DIRECTION 1 →
From the theater review below, list every person named as working on or appearing in the Lyric Hammersmith production, each with the role the review gives them.

Tipping the Velvet, Lyric Hammersmith


Note: an incredibly late response to this production, appearing so long after the show’s run because I submitted it for the Observer Anthony Burgess Competition (which, needless to say, it wasn’t shortlisted for).

“This is not how the show ends!” So goes the protest of the music hall MC in the closing scene of Tipping the Velvet, the Lyric Hammersmith’s knowingly theatrical stage adaptation of Sarah Waters’ novel. David Cardy’s mansplaining cockney narrator is finally having his control challenged by Nancy Astley, the protagonist whose sexual awakening he has nudged and winked his way through for the last three hours. She has some problems with his telling and she’s ready – finally – to answer back. So who owns this story?

Writer Rebecca Solnit, weaver of her own exquisite stories, describes a book as “a heart that only beats in the chest of another”. Without the lifeblood of readers pumping through them, novels are just so many empty ventricles. Since its publication in 1998, Tipping the Velvet has pulsed beneath the ribs of millions of readers. The heart metaphor, indeed, seems especially apt for a novel that means so much to so many. A landmark in lesbian fiction, Waters’ tale of an imagined queer subculture glittering beneath the soot and grime of Victorian London has countless ardent fans.

It’s easy to see why the story of oyster girl turned music hall star Nancy has become so fiercely beloved. Tipping the Velvet is a sumptuous, enveloping read, packed with both period detail and lush imaginative embellishment. At the novel’s opening, Nancy is leading a drab, ordinary life in Whitstable, working in her parents’ oyster parlour and spending evenings with a local beau. Then, one night at the music hall in Canterbury, she sees Kitty Butler, a male impersonator or “masher”. It’s love – and lust – at first sight. In the course of a musical number, Nancy’s life is transformed.

Nancy’s infatuation is as much with the greasepaint and glamour of the music hall as it is with the gender-bending Kitty. And it’s this aspect of the novel that playwright Laura Wade and director Lyndsey Turner have seized on in adapting it for the stage. It makes sense: relocating a narrative to the theatre, why not emphasise its already theatrical elements? So Nancy’s journey of self-discovery becomes a series of music hall acts, ranging from the colourful to the ridiculous, all firmly rooted in the Lyric’s own music hall past.

There’s always been a hint of the fantastical to Tipping the Velvet. Waters herself describes the book as her “attempt to write a Victorian-style novel telling a very lesbian story in a way that was half-authentic but half-anachronistic too”. It’s semi-historical fiction: a sexy twentieth-century riff on lavish Victorian storytelling. Dickens with dildos. Nancy herself, meanwhile, is a chameleonic figure, forever shrugging on a new performance as changing circumstances demand.

It’s wise, then, to approach her tale with some fictional flourish. Gritty realism was never going to serve this narrative well, so it’s for the best that Wade and Turner, along with designer Lizzie Clachan, have embraced a more flamboyant approach, decorating the drama with gaudy painted backdrops and circus acrobatics. But Waters’ novel is no straightforward carnivalesque romp. It’s not with sex or spectacle alone that a novel steals its way into readers’ hearts. Nancy’s story is also passionate and heartbreaking, full of all the giddy vertigo and crushing despair of first love. It is as devastating as it is joyous.

DIRECTION 2 →
Echo the lines of the listing from its start through the line that contains "point(94,135)", inclusive.

LISTED RECORDS →

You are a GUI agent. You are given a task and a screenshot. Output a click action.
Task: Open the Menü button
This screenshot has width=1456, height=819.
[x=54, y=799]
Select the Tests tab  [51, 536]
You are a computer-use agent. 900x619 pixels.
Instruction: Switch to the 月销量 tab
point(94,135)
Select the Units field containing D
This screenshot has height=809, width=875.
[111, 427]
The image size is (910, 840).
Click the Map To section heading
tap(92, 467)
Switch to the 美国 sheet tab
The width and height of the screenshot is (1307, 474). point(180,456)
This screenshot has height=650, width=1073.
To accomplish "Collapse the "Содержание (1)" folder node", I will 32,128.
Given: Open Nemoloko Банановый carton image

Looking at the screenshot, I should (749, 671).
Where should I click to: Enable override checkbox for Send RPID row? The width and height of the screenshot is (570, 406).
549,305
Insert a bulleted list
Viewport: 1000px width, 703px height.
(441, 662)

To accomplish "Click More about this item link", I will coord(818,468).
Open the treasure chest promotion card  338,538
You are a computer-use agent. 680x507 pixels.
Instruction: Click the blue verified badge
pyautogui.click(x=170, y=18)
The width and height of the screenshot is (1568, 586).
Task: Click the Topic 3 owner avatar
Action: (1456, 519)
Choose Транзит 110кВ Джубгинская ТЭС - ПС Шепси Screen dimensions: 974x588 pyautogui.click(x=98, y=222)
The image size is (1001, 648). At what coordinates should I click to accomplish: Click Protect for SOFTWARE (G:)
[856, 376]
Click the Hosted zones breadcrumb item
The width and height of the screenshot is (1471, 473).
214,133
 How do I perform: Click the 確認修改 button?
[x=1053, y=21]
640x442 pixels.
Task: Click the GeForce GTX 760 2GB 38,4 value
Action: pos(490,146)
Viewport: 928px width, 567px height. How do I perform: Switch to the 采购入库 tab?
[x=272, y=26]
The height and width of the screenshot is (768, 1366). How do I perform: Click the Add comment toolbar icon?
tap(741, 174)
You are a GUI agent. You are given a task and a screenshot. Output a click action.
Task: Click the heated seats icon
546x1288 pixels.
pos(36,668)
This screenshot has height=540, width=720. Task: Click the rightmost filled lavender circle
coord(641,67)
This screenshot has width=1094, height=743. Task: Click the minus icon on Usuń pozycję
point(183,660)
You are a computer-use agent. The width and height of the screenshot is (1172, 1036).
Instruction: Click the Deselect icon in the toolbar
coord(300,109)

RESPONSE 1 →
- David Cardy: the music hall MC and narrator
- Laura Wade: playwright
- Lyndsey Turner: director
- Lizzie Clachan: designer

RESPONSE 2 →
You are a GUI agent. You are given a task and a screenshot. Output a click action.
Task: Open the Menü button
This screenshot has width=1456, height=819.
[x=54, y=799]
Select the Tests tab  [51, 536]
You are a computer-use agent. 900x619 pixels.
Instruction: Switch to the 月销量 tab
point(94,135)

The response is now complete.